I got suspended from school for a week, and since Billy was driving, he got expelled.
The next day, I told my parents that I had drank very little wine, but since I had not yet eaten dinner, what little wine I had drank, made me very drunk. I had become such a good liar, that they believed every word of what I said.

Saturday, April 8, 2017

Teaching series

I have been attending a teaching series on Thursdays at Bridgeway church.
This past Thursday was on death and hell.

Pastor Sam Storms addressed the argument that many people make about the injustice of hell.
Here is how he responded:
We humans are hardly the ones to assess the enormity of our sins. "Is the magnitude of our sins established by our own status, or by the degree of offense against the sovereign, transcendent God?" ( Carson, 534). As John Piper has pointed out, " The essential thing is that degrees of blameworthiness come not from how long you offend dignity, but from high the dignity is that you offend" ( Let the Nation's be Glad, 127).
In other words, our sin is deserving of infinite punishment because of the infinite glory of the One against whom it is perpetrated.

I have never thought about it in those terms before. We deserve eternal punishment not because of how much we sin or degree of sin,  but because of the holiness of the One (God) who we sin against.
I am so grateful to be written in God's book of life!

Friday, April 7, 2017

Genesis 25

I was reading a section from Lysa Terkeurst's book "Made to Crave."
She quoted Genesis 25:29-34:

"Once when Jacob was cooking some stew, Esau came in from the open country, famished. He said to Jacob, 'Quick, let me have some of that red stew! I'm famished!
Jacob replied, 'First sell me your birthright to me.'
'Look I am about to die,' Esau said.
'What good is my birthright to me?'
But Jacob said, 'Swear to me first.' So he swore an oath to him, selling his birthright to Jacob.
Then Jacob gave Esau some bread and some lentil stew. He ate and drank, and then got up and left
So Esau despised his birthright

By using these particular verses is to illustrate how much Esau gave up for just a few moments of physical satisfaction. Esau gave up his inheritance rights that favored him as the firstborn son of Isaac. Esau put immediate gratification before his long-term interests.

I think about how many times I have done the same thing and all the blessings I may have missed because of it.

Esau was meant for more and so are we!

Wednesday, April 5, 2017

1 Corinthians 6:12

Today, I was reading some Bible verses that are applicable to food related strongholds.
One in particular stood out to me:
"Everything is permissable but not everything is beneficial. Everything is permissible but I will not be mastered by anything." 1 Cor. 6:12

God has given me freedom but choosing to live a life void of boundaries is really not freedom at all. It actually leads to slavery and bondage.

Monday, April 3, 2017

Chapter 2

I just finished chapter 2 of my book and I thought i would post an excerpt.

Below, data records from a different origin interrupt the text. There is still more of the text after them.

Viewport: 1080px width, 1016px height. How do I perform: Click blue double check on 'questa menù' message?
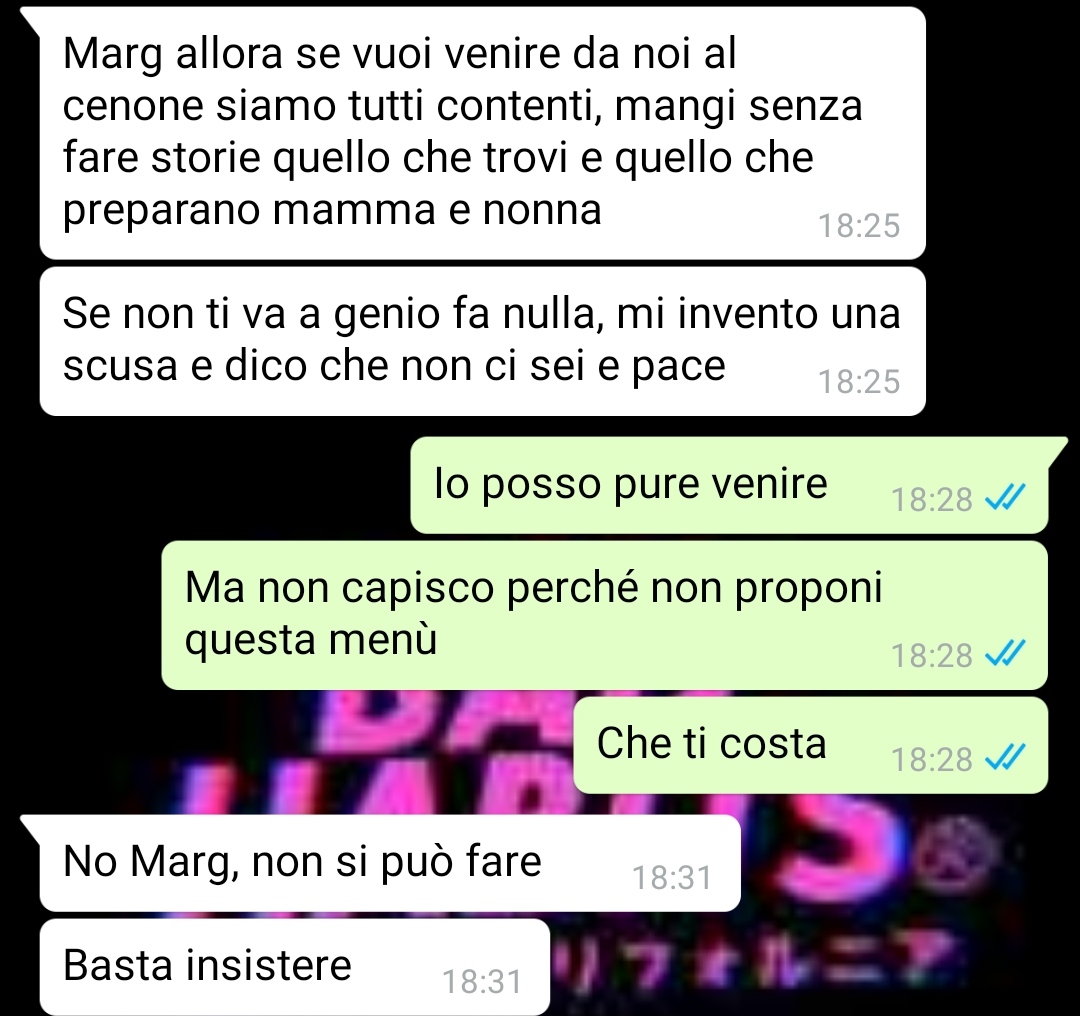point(1005,653)
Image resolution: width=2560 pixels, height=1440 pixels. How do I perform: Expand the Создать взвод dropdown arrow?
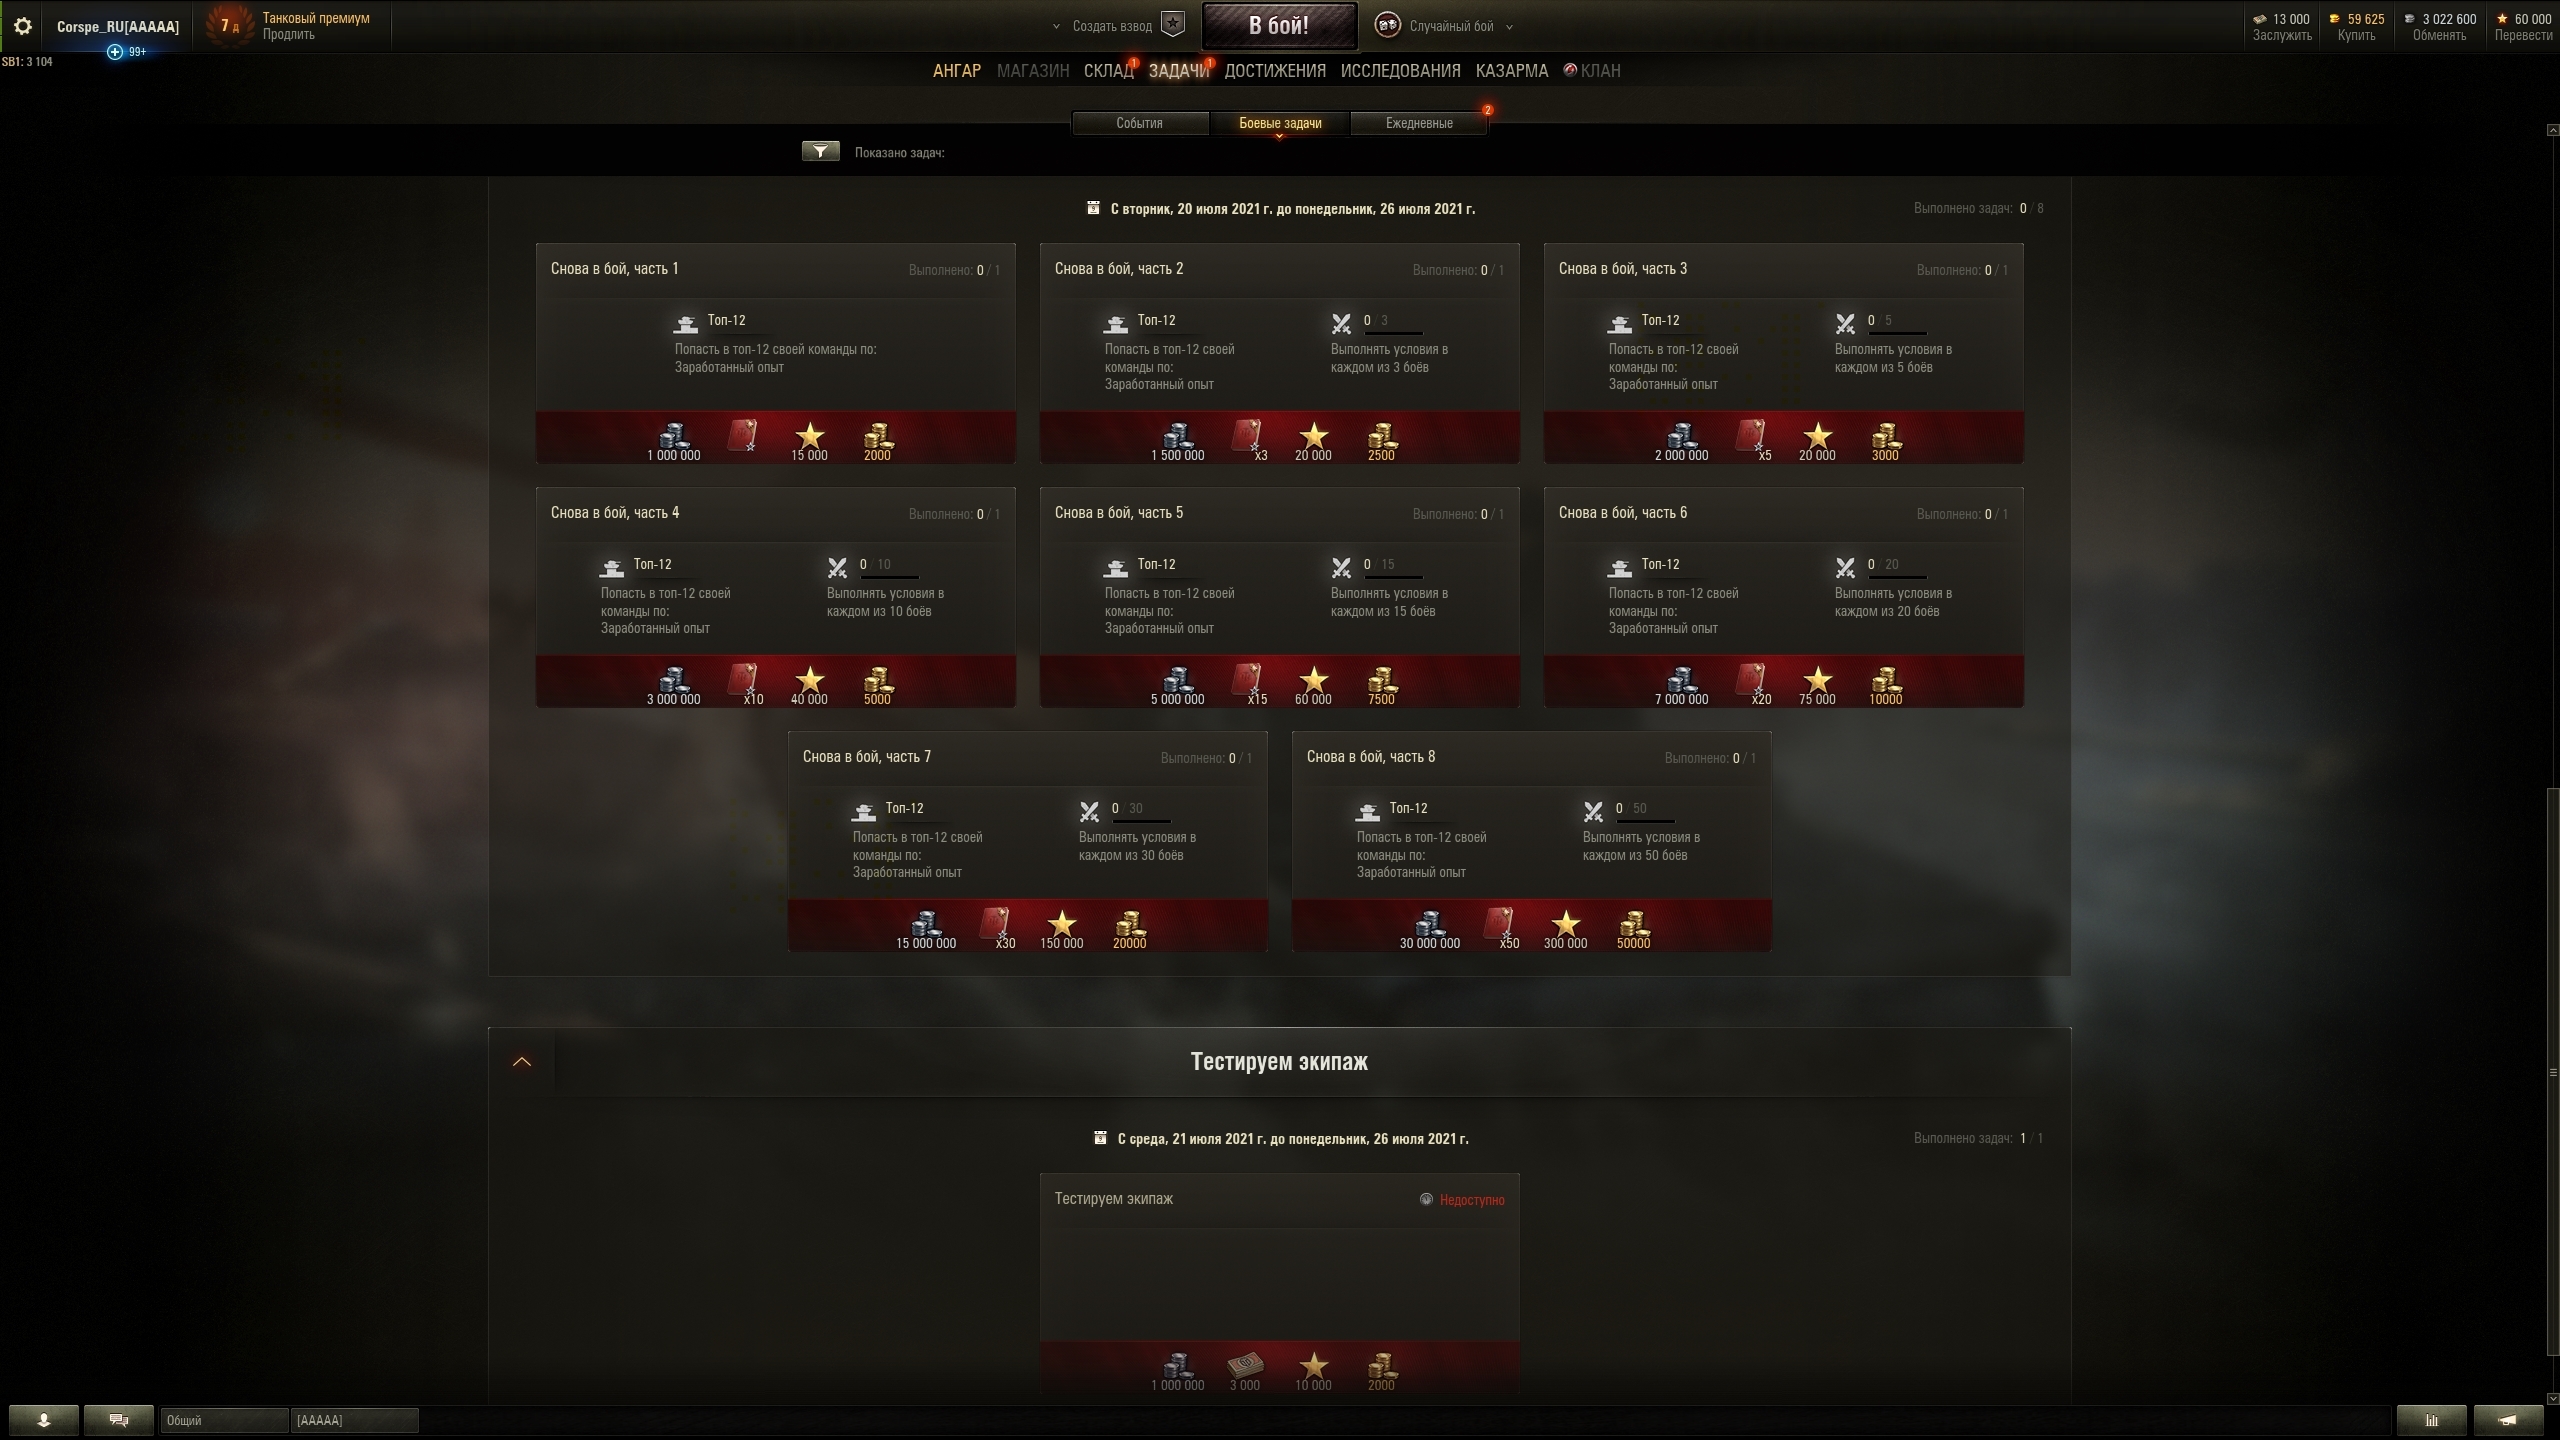(1056, 27)
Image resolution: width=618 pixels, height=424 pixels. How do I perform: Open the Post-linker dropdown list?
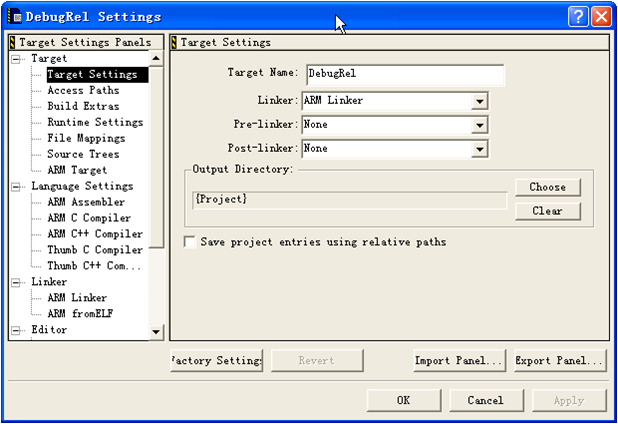[479, 149]
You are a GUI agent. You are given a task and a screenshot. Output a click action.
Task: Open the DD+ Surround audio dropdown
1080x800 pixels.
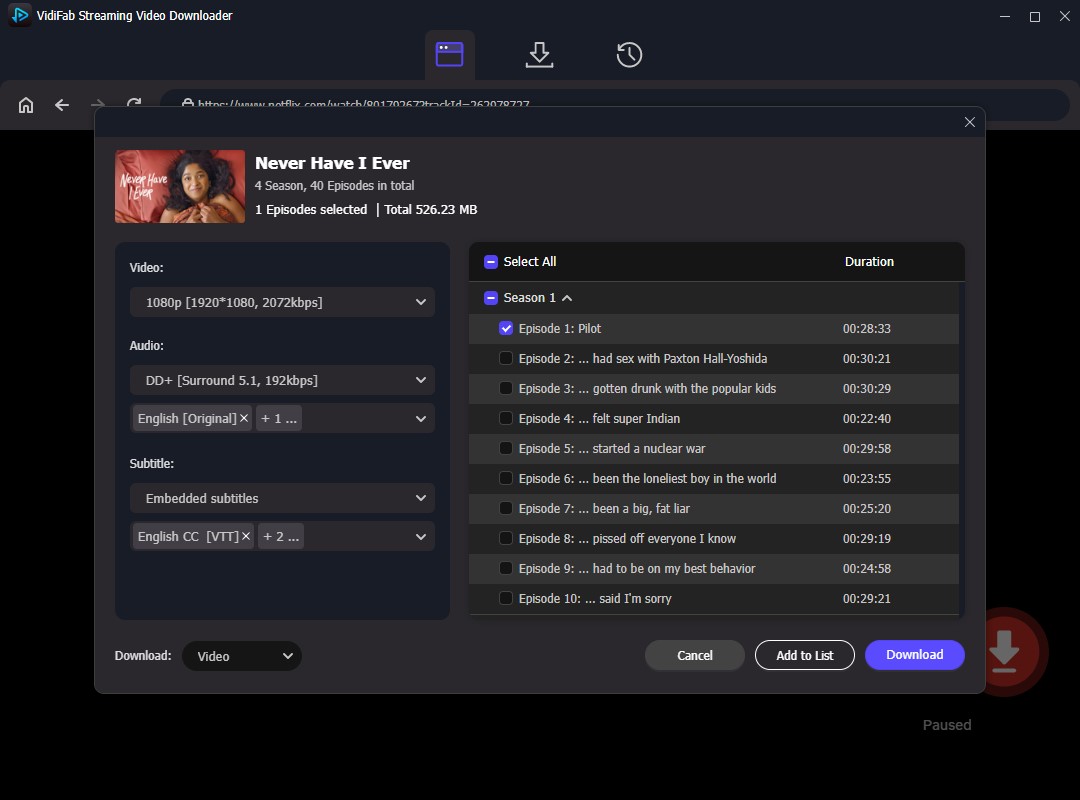point(281,380)
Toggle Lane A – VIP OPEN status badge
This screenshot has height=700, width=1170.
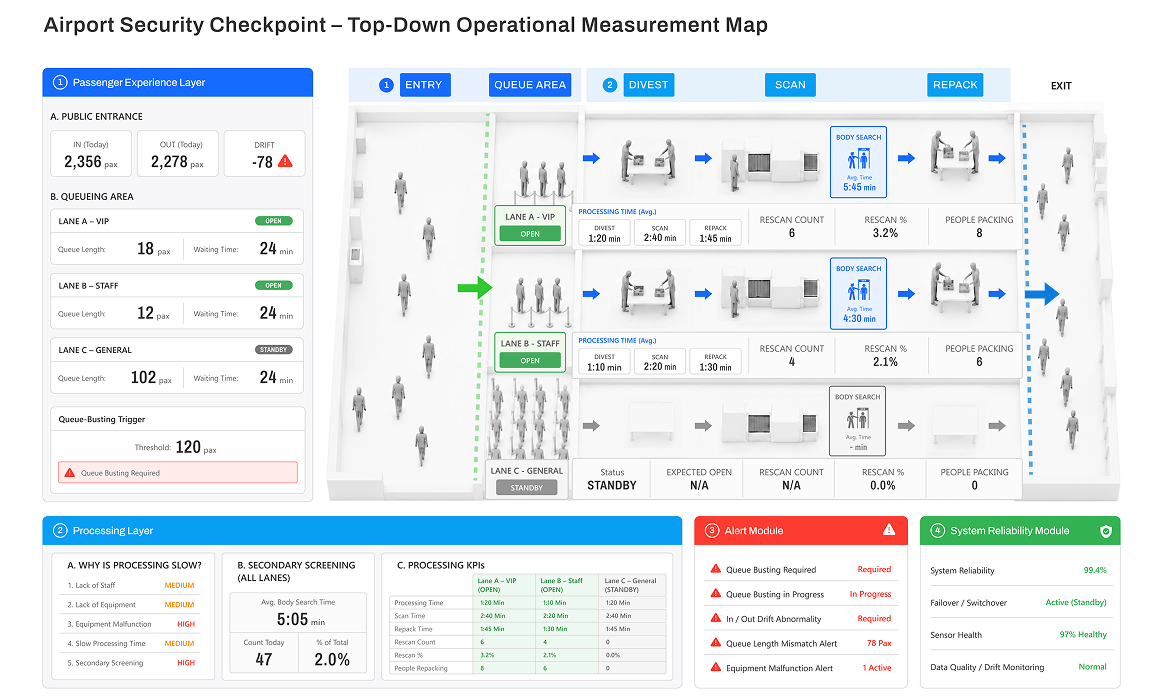[x=274, y=221]
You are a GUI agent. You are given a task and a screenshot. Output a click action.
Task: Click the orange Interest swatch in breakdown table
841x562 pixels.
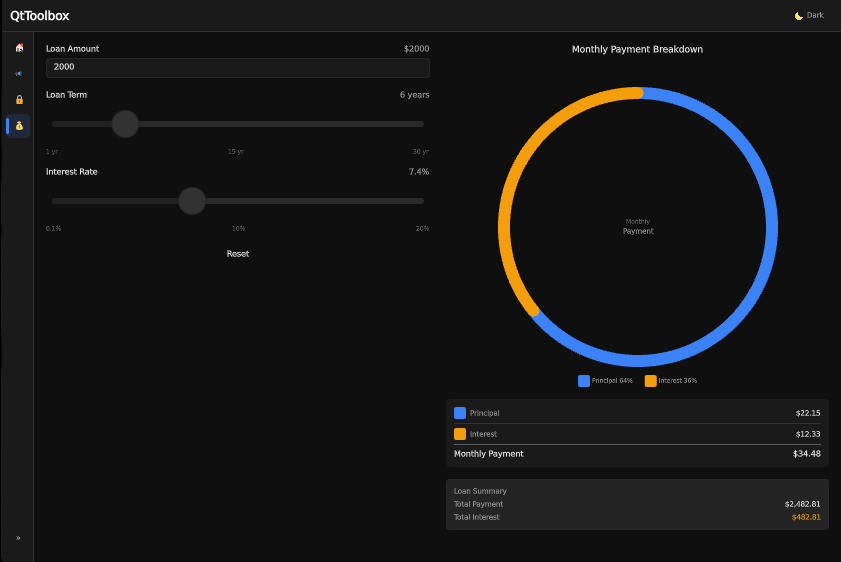coord(460,434)
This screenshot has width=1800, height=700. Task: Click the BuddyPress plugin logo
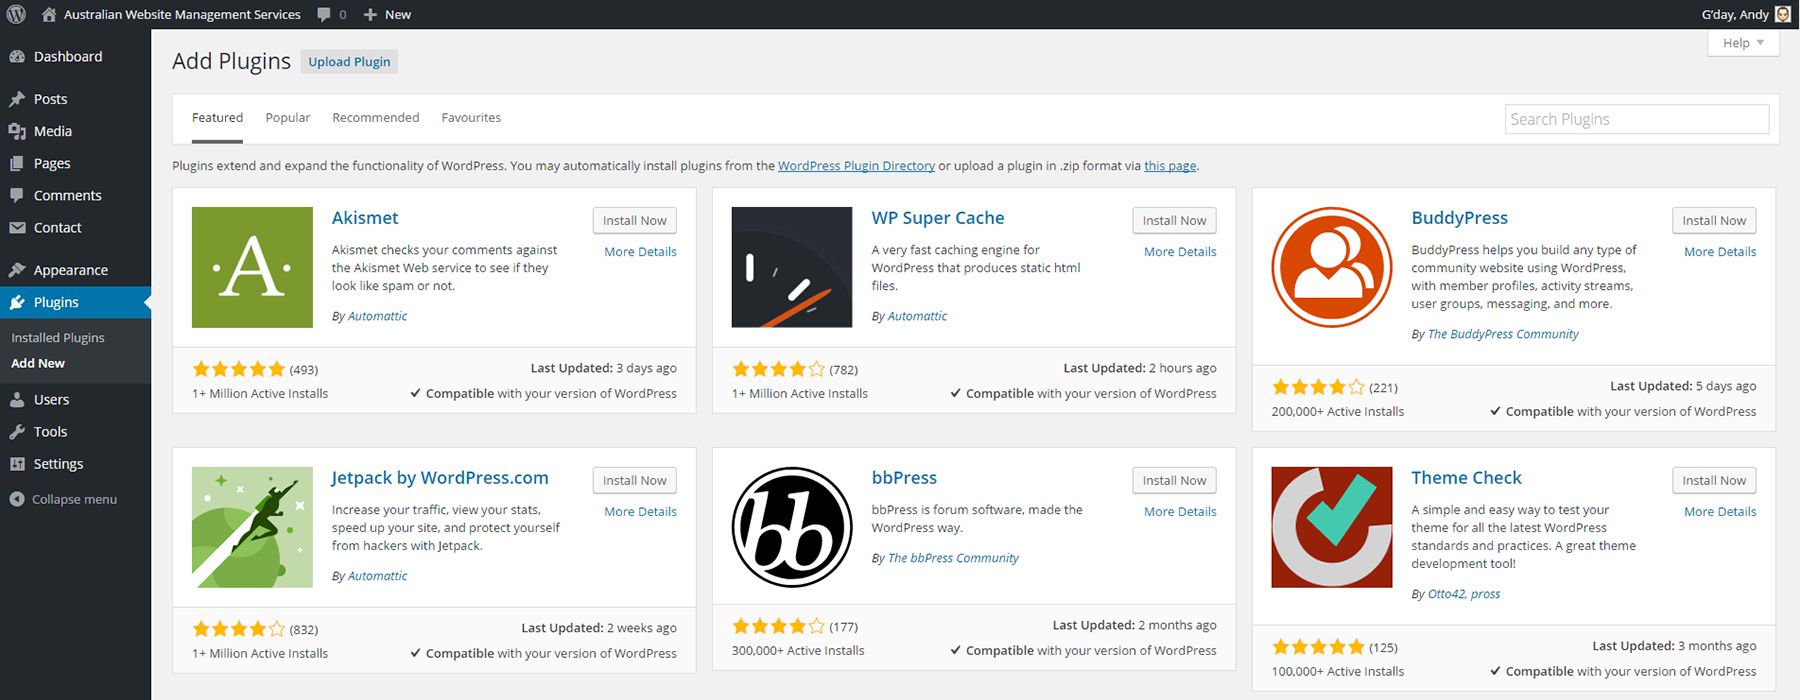[x=1331, y=267]
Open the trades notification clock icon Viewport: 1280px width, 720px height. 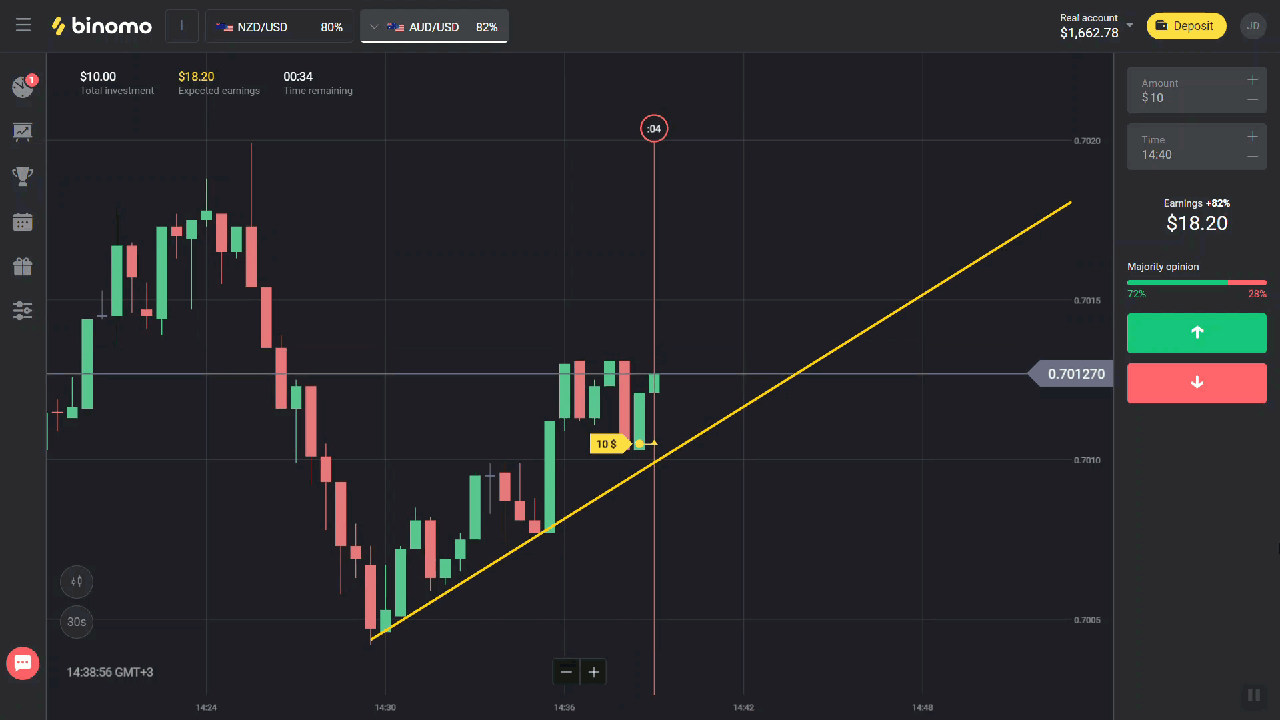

"Around the age of ten, my Obsessive Compulsive Disorder started manifesting in different ways. I started obsessing about animal abuse. I had explicit thoughts that would mentally torment me. My mother bought tabloid magazines every week, and the Enquirer would regularly have articles about specific cases of animal abuse.
One of the first articles I saw was how they eat dogs in the Philippines. Along with the article, there were graphic photos. After I saw that article, almost every waking moment was consumed by thoughts of those images. Along with the grief I felt about the dogs, I was also terrified, because I couldn't stop thinking about it. Moreover, I felt obligated to think about it, because in my mind, I reasoned that if there are animals suffering this much, then why do I deserve to be happy? It was a kind of solidarity with something (animals) that I loved more than anything else. My rationalization was; if there are animals suffering, I needed to think about it constantly in order to join them in their suffering.